[Stored records]
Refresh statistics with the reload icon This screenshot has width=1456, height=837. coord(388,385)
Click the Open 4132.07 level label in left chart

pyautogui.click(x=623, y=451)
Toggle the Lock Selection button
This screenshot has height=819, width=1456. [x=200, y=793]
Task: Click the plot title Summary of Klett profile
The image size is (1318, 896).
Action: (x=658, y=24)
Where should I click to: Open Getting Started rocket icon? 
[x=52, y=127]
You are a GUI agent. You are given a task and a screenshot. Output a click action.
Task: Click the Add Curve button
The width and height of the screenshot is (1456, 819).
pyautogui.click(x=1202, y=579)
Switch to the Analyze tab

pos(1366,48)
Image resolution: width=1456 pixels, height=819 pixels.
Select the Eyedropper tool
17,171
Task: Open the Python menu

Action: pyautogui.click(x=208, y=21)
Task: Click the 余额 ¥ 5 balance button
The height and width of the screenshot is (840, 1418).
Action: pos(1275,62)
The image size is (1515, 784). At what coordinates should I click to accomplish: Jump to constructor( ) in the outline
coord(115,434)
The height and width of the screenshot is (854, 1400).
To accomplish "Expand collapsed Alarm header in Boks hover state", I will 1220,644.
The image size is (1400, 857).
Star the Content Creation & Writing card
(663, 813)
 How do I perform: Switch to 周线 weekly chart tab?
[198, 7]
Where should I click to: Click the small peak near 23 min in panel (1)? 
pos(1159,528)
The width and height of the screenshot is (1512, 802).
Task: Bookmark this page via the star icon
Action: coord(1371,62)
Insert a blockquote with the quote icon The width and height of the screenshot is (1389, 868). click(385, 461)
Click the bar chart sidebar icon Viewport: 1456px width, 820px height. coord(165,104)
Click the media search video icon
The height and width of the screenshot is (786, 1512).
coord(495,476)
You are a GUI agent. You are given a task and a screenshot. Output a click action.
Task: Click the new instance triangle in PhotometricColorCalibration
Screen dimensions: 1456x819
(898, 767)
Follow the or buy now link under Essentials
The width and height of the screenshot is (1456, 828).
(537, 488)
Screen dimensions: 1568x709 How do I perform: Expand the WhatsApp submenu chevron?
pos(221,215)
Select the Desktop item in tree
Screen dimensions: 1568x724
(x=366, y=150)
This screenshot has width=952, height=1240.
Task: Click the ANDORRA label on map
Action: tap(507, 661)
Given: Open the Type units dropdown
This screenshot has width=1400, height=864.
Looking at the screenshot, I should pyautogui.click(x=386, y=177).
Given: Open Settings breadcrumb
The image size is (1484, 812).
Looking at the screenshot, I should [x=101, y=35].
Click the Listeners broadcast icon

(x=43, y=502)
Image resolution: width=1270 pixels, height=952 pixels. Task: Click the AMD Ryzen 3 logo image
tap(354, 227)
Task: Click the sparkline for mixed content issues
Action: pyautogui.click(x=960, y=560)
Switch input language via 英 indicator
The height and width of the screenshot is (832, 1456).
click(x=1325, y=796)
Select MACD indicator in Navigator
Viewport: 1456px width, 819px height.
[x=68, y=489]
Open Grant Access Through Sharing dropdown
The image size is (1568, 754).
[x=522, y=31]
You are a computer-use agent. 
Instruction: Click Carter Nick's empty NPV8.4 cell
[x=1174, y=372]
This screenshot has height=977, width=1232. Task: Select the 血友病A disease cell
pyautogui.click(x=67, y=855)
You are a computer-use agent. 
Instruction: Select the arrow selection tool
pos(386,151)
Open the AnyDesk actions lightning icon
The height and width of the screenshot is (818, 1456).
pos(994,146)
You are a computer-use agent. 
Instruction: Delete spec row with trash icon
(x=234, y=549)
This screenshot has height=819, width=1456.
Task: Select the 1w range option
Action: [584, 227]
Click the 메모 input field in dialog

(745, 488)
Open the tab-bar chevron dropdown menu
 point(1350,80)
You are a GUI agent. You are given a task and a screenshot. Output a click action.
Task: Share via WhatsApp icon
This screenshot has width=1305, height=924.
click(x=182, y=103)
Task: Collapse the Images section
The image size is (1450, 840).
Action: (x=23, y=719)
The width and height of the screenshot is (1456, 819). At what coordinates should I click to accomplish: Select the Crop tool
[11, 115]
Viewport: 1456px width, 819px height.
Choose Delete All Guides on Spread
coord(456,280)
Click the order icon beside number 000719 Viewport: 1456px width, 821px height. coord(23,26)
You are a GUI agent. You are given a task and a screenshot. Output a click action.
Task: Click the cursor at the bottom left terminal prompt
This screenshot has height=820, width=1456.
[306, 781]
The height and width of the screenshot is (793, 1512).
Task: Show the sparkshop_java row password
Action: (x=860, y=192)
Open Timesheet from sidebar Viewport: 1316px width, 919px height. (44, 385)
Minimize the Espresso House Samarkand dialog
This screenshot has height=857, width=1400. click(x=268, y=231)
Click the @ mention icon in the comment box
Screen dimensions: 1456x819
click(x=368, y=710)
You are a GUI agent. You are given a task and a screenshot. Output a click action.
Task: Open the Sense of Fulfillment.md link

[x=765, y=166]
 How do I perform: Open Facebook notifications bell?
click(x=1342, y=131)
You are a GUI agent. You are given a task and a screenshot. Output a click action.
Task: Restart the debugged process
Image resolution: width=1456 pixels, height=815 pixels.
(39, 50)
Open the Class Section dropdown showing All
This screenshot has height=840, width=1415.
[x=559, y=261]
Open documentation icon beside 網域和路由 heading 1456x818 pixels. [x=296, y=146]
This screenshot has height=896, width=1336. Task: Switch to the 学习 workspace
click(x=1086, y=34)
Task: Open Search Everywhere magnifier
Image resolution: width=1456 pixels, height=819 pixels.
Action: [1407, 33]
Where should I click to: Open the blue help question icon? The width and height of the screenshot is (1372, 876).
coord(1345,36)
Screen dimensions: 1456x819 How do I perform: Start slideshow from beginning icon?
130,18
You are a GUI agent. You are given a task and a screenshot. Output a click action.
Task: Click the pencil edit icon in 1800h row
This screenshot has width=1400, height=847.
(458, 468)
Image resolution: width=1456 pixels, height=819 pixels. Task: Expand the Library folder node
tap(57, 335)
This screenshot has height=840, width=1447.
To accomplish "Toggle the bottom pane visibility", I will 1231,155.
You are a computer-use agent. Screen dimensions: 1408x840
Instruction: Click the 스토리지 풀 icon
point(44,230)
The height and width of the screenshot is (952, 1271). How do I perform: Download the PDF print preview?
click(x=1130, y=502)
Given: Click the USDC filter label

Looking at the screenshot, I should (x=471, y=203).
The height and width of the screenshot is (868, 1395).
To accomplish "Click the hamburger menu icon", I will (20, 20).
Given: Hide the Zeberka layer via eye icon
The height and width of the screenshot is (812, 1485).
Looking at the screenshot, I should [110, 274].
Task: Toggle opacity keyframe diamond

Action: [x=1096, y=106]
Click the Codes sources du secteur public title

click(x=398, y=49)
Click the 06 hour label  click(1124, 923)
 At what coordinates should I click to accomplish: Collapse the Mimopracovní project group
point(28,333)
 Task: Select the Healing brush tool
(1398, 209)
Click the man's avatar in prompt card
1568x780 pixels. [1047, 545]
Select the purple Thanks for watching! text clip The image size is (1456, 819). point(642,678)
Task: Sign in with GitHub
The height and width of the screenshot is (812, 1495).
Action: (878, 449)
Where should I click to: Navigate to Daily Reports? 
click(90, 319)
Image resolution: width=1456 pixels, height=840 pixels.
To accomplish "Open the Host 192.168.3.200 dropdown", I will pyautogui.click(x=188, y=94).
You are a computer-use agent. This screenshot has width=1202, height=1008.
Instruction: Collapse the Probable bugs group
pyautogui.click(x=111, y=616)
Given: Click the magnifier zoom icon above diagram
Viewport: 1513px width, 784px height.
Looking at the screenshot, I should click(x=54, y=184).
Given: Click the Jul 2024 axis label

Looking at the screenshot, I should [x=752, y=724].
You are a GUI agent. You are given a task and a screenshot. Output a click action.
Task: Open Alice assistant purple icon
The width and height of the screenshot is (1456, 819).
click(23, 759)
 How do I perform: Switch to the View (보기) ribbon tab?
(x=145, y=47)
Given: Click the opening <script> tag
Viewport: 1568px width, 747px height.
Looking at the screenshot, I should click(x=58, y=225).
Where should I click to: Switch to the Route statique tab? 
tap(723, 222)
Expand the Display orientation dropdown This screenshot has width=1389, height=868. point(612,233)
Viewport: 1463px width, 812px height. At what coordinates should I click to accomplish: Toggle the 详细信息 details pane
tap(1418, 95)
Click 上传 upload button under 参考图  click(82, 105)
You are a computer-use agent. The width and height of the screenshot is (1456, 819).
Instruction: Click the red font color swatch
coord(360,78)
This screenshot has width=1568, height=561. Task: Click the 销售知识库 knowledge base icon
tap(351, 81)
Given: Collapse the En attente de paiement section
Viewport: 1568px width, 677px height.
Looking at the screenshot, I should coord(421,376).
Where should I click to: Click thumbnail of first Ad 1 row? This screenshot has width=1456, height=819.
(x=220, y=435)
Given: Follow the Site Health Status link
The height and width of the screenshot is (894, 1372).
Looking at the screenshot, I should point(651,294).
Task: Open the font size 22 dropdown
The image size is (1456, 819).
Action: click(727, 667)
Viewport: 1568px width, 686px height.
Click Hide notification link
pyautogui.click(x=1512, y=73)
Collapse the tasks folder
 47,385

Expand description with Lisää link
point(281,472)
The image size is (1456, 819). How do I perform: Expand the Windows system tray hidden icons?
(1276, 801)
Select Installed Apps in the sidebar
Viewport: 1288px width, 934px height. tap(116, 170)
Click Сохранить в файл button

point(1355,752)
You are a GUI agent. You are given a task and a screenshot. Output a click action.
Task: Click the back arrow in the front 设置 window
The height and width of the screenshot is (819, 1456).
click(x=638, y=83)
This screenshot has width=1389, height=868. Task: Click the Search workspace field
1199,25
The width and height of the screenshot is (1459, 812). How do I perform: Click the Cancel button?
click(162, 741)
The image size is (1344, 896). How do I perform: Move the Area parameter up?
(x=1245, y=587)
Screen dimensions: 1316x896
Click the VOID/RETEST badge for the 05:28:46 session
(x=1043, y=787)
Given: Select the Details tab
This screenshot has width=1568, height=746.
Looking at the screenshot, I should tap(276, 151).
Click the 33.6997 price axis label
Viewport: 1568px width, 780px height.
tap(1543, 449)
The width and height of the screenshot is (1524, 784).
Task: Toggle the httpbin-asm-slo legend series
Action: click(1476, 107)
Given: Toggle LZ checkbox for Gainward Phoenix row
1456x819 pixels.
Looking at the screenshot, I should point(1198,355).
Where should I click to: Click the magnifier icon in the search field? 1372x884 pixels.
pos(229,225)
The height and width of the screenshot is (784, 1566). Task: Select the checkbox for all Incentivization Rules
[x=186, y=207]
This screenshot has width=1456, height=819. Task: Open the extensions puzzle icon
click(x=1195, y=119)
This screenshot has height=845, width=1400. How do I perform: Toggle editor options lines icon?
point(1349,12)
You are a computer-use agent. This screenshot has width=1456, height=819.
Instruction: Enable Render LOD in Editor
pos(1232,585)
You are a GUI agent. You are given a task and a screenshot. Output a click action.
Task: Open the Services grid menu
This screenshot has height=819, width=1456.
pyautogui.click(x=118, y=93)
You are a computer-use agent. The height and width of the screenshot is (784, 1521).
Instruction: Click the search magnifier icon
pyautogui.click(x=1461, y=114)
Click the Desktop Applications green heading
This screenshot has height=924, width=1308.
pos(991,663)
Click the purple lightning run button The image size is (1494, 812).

• [TASK DESCRIPTION] From the records above, show each line that contains the word "heading".

• [YOUR SOLUTION]
Open documentation icon beside 網域和路由 heading 1456x818 pixels. [x=296, y=146]
Click the Desktop Applications green heading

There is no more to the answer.